--- THE DATA Enclosed Below ---

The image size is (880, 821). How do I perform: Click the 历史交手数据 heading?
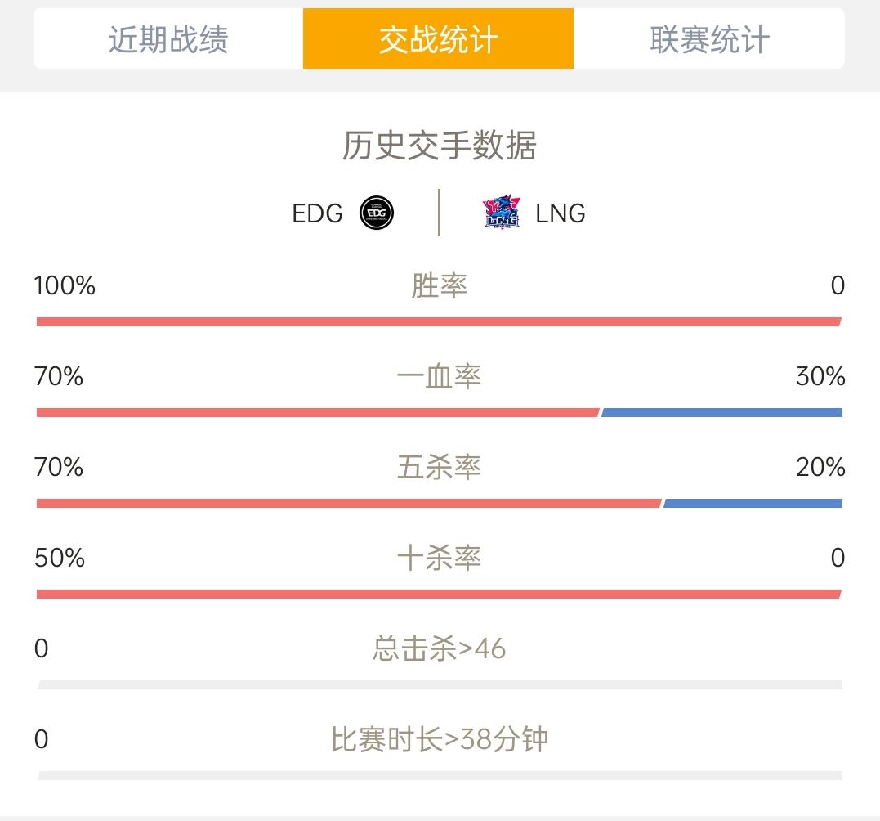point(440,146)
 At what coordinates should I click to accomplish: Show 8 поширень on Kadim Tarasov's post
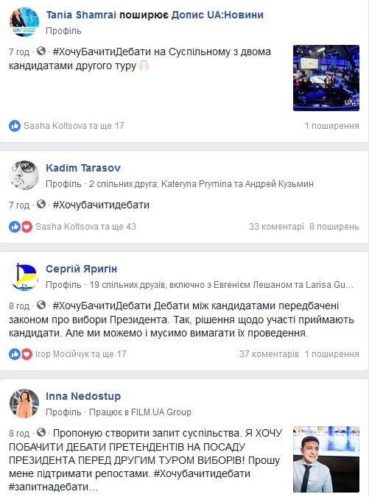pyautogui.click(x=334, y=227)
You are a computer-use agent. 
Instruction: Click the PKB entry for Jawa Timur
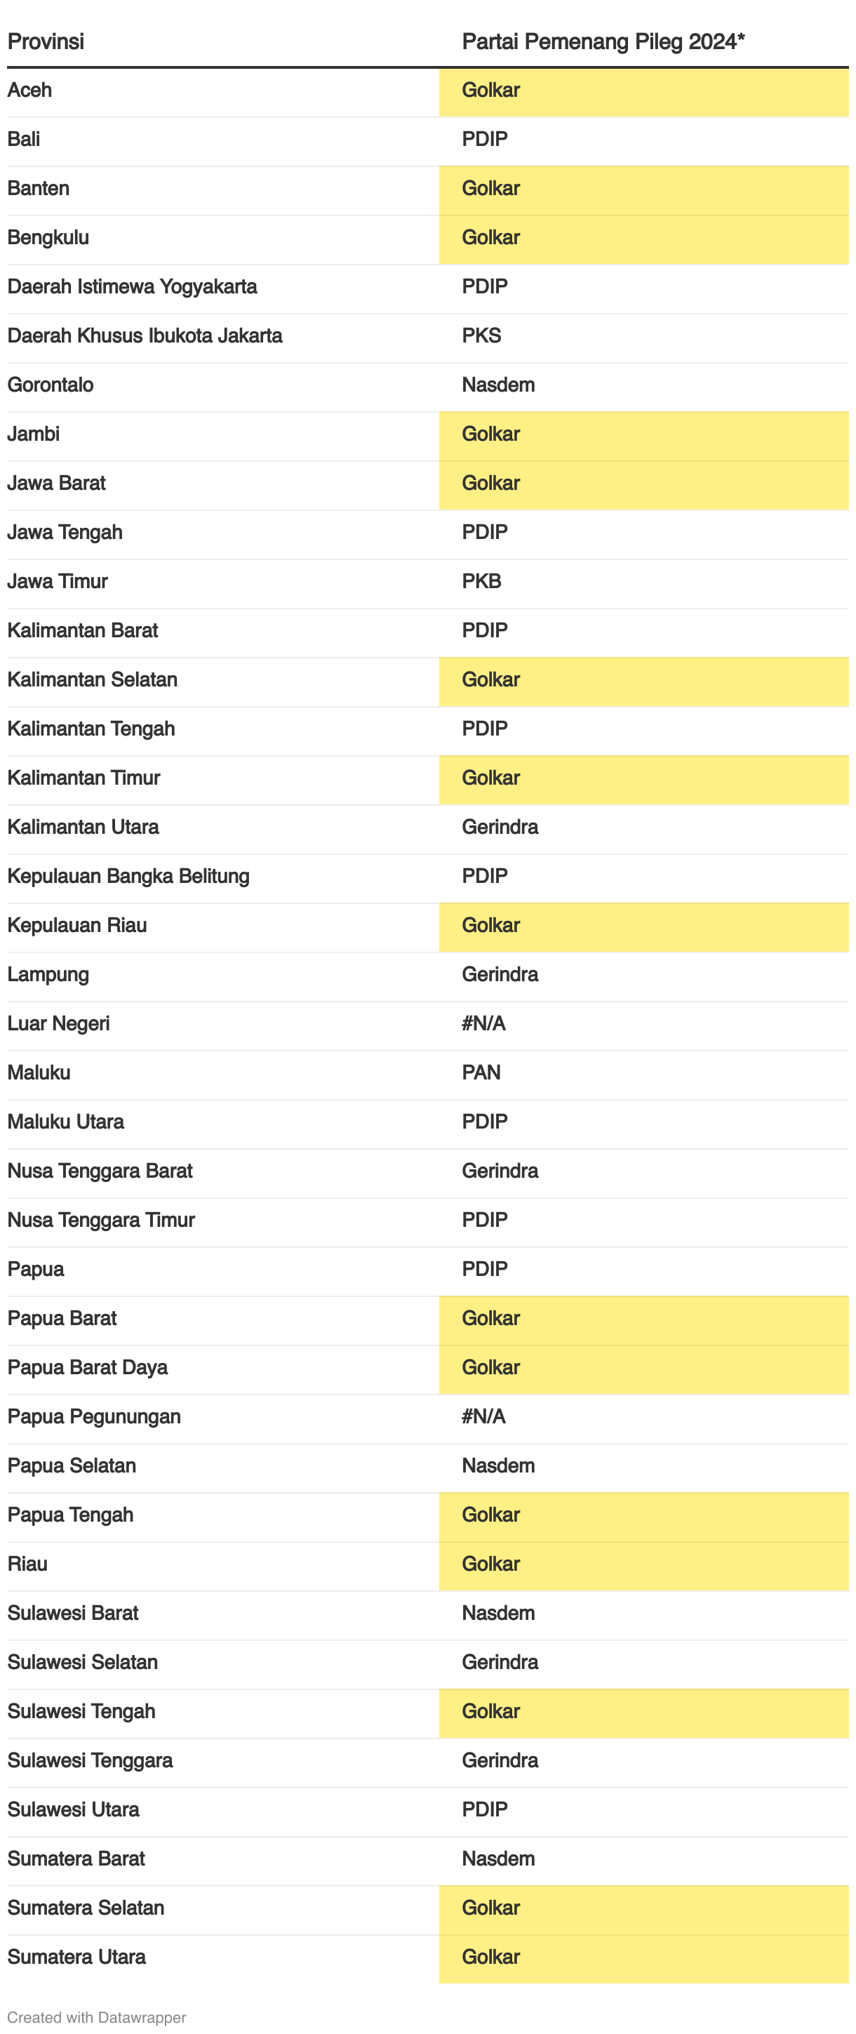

--- End of Enclosed THE DATA ---

▶ _WHAT YOU NEED TO DO_:
If the records contain pictures, skip them, and transcribe exactly every line from the one with "At what coordinates" through the last line.

▶ _SOLVED PROBLEM_:
 At what coordinates should I click to accomplish: Show 8 поширень on Kadim Tarasov's post
pyautogui.click(x=334, y=227)
You are a computer-use agent. 
Instruction: Click the PKB entry for Jawa Timur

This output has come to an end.